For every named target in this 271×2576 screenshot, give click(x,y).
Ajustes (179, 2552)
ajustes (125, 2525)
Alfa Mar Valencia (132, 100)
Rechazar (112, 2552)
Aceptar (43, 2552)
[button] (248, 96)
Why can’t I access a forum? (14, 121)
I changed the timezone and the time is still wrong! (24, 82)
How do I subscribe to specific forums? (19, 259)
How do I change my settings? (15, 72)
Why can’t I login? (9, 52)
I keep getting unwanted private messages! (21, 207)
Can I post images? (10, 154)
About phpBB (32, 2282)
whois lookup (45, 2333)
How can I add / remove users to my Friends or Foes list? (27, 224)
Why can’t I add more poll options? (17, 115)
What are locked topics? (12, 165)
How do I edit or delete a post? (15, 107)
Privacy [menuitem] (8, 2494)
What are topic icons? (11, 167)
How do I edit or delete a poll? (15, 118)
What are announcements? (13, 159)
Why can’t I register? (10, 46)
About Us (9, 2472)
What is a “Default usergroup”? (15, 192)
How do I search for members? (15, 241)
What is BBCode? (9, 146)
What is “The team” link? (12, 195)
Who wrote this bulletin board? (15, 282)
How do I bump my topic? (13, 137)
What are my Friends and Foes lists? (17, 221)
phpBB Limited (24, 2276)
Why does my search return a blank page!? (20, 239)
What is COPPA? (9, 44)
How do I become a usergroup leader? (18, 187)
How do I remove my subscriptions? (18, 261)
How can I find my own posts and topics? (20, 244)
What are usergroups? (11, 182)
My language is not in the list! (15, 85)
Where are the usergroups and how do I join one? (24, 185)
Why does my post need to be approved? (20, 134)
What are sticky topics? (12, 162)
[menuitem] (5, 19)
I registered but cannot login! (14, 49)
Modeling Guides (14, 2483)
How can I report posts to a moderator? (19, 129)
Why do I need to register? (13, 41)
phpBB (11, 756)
--------
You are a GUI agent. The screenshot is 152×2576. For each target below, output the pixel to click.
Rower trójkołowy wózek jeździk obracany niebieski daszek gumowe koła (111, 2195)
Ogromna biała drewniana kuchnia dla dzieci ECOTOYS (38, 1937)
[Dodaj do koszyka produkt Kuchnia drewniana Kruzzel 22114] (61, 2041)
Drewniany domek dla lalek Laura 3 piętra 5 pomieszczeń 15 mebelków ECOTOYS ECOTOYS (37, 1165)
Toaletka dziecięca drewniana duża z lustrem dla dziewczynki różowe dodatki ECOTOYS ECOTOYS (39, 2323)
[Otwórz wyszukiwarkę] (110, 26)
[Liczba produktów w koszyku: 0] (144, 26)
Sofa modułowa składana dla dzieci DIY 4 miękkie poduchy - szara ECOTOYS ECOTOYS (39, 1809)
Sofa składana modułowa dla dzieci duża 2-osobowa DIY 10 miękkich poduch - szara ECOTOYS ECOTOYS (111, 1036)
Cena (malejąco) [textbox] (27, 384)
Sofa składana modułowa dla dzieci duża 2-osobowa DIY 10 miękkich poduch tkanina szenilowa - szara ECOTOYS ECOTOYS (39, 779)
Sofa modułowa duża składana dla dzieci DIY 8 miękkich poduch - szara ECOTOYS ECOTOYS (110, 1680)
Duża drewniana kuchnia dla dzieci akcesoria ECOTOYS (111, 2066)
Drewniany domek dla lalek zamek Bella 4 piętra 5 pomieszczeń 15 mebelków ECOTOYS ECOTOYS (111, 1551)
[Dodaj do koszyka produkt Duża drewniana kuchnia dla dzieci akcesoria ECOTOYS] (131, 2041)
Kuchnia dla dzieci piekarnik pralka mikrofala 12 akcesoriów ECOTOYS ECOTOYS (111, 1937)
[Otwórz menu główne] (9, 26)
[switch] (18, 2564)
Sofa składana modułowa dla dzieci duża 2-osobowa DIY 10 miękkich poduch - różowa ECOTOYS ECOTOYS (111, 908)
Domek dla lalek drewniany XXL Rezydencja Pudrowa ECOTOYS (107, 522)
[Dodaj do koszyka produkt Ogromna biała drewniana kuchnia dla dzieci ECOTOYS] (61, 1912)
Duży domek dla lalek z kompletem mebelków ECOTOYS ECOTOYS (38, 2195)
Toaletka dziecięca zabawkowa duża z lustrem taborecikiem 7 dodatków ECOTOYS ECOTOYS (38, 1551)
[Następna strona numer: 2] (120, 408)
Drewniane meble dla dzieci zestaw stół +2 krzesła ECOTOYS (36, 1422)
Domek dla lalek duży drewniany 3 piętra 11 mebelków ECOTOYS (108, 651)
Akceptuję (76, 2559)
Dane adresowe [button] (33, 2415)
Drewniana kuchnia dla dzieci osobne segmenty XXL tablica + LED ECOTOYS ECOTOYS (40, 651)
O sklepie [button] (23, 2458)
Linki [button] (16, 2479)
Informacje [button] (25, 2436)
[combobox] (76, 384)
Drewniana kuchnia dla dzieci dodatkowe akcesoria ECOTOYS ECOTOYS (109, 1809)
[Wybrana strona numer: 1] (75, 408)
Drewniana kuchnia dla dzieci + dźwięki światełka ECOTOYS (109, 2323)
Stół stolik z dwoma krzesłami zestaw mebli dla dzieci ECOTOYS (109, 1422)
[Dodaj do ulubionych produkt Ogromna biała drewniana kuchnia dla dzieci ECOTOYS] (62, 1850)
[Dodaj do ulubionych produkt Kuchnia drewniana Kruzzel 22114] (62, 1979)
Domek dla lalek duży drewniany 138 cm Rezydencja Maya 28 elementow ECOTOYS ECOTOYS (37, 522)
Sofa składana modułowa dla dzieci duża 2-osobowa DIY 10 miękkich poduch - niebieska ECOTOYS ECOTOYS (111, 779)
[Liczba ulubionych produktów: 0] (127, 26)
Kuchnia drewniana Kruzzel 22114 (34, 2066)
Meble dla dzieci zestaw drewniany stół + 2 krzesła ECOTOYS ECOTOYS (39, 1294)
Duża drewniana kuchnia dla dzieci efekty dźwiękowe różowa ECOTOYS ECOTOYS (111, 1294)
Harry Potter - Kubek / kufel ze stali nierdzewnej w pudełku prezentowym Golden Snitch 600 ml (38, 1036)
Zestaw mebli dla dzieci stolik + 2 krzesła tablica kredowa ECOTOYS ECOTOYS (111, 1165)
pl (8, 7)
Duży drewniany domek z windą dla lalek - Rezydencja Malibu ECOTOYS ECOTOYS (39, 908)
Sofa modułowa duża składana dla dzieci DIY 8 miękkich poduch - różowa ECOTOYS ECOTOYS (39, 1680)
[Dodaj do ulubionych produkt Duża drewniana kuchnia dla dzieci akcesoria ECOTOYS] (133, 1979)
--------
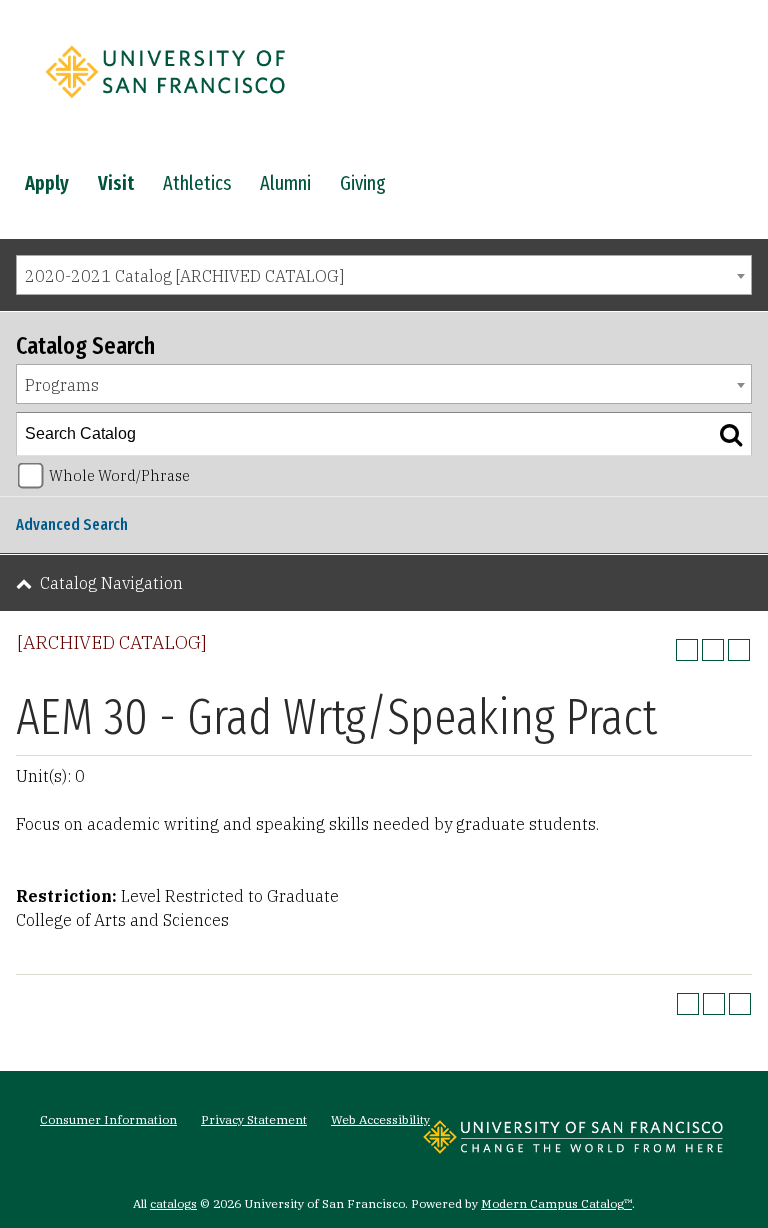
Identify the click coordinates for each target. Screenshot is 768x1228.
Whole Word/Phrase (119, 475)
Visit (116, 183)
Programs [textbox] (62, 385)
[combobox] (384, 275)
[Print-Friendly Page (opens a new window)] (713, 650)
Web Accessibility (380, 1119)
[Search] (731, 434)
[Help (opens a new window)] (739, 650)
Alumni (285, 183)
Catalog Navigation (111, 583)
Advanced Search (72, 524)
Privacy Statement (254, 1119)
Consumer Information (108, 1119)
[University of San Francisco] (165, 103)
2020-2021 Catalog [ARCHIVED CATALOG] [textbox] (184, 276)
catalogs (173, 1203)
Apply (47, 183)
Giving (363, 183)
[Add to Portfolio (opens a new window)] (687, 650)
--------
Everything starting at the line containing "Drewniany domek dla lalek Laura" and ending at the line containing "ECOTOYS (111, 908)" in the records above should be repeated exactly, and only that.

__TASK OUTPUT__.
Drewniany domek dla lalek Laura 3 piętra 5 pomieszczeń 15 mebelków ECOTOYS ECOTOYS (37, 1165)
Toaletka dziecięca drewniana duża z lustrem dla dziewczynki różowe dodatki ECOTOYS ECOTOYS (39, 2323)
[Otwórz wyszukiwarkę] (110, 26)
[Liczba produktów w koszyku: 0] (144, 26)
Sofa modułowa składana dla dzieci DIY 4 miękkie poduchy - szara ECOTOYS ECOTOYS (39, 1809)
Sofa składana modułowa dla dzieci duża 2-osobowa DIY 10 miękkich poduch - szara ECOTOYS ECOTOYS (111, 1036)
Cena (malejąco) [textbox] (27, 384)
Sofa składana modułowa dla dzieci duża 2-osobowa DIY 10 miękkich poduch tkanina szenilowa - szara ECOTOYS ECOTOYS (39, 779)
Sofa modułowa duża składana dla dzieci DIY 8 miękkich poduch - szara ECOTOYS ECOTOYS (110, 1680)
Duża drewniana kuchnia dla dzieci akcesoria ECOTOYS (111, 2066)
Drewniany domek dla lalek zamek Bella 4 piętra 5 pomieszczeń 15 mebelków ECOTOYS ECOTOYS (111, 1551)
[Dodaj do koszyka produkt Duża drewniana kuchnia dla dzieci akcesoria ECOTOYS] (131, 2041)
Kuchnia dla dzieci piekarnik pralka mikrofala 12 akcesoriów ECOTOYS ECOTOYS (111, 1937)
[Otwórz menu główne] (9, 26)
[switch] (18, 2564)
Sofa składana modułowa dla dzieci duża 2-osobowa DIY 10 miękkich poduch - różowa ECOTOYS ECOTOYS (111, 908)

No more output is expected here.